Corporate innovation is essential for a myriad of reasons, including changing customer needs, differentiation from competitors, need for improvement and growth. Deloitte believes that about two-thirds of the companies innovate to differentiate themselves from competitors, while half innovate to satisfy growing customer needs.
“(Innovation) is a key driver of economic development at the country level as well as corporate growth, competitiveness and eventually business success,” says Connie X. Mao, professor of finance at the Fox School.
Her recent research demonstrates how bank geographic diversification impacts corporate innovation. “I wanted to try to understand what the determinants of a corporation are and how government regulations either spur or hinder corporate innovation,” she says.
In the late 1980s and 1990s, state legislatures passed several acts allowing bank holding companies to acquire out-of-state banks. Such deregulation permitted banks to diversify business geographically. Customers now had more options to satisfy their financial needs, thus leading to increased competition among banks in the financial industry.
But how does this impact the way firms borrow money from these banks?
Mao investigates two specific channels deregulated banks employ that spurs growth in borrowing firms: availability of cash loaned for investments (supply of capital) and restrictions placed on capital supplied (debt covenants).
Banks are afraid of taking excessive risks, so they enforce debt covenants in loan contracts like restricting how much firms can invest and how much a borrowing company should rely on its debt versus wholly-owned funds to finance its operations.
“However, this is not doing firms any favors,” explains Mao. “With tighter debt covenants, firms find themselves restricted to pursue potentially profitable endeavors in the long run.”

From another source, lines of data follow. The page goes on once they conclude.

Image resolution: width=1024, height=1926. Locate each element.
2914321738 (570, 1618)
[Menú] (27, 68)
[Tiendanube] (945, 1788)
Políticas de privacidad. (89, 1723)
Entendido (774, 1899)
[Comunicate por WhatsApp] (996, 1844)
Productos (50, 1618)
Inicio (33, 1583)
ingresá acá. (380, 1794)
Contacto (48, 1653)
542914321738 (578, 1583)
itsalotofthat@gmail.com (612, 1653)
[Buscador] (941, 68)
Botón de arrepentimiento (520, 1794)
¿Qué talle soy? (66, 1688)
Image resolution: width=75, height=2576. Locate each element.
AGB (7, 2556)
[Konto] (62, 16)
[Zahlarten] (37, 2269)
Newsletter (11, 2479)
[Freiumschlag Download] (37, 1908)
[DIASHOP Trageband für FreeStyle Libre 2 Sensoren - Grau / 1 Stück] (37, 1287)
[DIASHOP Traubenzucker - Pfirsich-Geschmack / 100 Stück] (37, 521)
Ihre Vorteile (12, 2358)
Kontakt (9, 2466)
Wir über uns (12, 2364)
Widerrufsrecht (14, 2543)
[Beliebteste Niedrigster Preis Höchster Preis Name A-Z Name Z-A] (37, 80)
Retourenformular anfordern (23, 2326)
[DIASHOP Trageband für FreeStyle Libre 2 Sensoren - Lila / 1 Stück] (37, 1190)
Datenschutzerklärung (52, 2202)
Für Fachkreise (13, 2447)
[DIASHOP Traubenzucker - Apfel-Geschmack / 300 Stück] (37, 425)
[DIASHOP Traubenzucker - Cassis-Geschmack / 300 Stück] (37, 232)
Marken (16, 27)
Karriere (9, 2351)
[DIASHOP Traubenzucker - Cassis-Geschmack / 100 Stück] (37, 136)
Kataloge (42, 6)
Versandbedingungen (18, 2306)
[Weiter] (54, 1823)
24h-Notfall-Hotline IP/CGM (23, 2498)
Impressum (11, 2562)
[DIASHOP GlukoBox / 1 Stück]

When banks relax debt covenants and increase available capital, borrowing firms have more money, fewer restrictions and greater control over operational flexibility. Firms then can easily borrow money to try and test new product ideas without worrying about financial constraints.
Mao believes that relaxing debt covenants is beneficial not only to borrowing firms but also to lending financial institutions. She says, “When banks provide loans with more friendly debt covenants, they generally charge a higher rate of interest than they would charge on loans with stricter covenant terms, thus making (the banks) more money.”
Offering lenient terms of financing to firms comes with a risk of default. However, Mao’s study finds that banks are usually able to mitigate that risk. “When banks are geographically diversified, their risk is diversified as well. They become more tolerable to taking risks,” she
Her research finds that deregulation is especially helpful for firms engaging in mergers and acquisitions since tighter debt covenants restrict a firm’s capability to invest freely. However, this puts smaller firms at risk of takeovers by public companies.
Being acquired by a bigger firm might not necessarily be a bad thing. Mao believes that interstate banking deregulations exert less influence over financial decisions of smaller, private borrowing firms, thus encouraging the growth of new ideas and enhancing product innovation.
This research is of significance to state and federal regulators who wish to understand more about how deregulation affects industries. Interstate banking deregulations were implemented as a way to enhance competition among banks and ultimately benefit consumers.
“Any regulation proposed usually takes several years to implement,” says Mao. In other words, the effects of these regulations were not evident immediately when these acts were passed by state legislatures.
“An increase in competition among banks and an increase in capital supply are good things and what state regulators intended,” says Mao. “But (the fact) that these regulations would push banks to eventually encourage corporate innovation was an unintended yet welcome consequence.”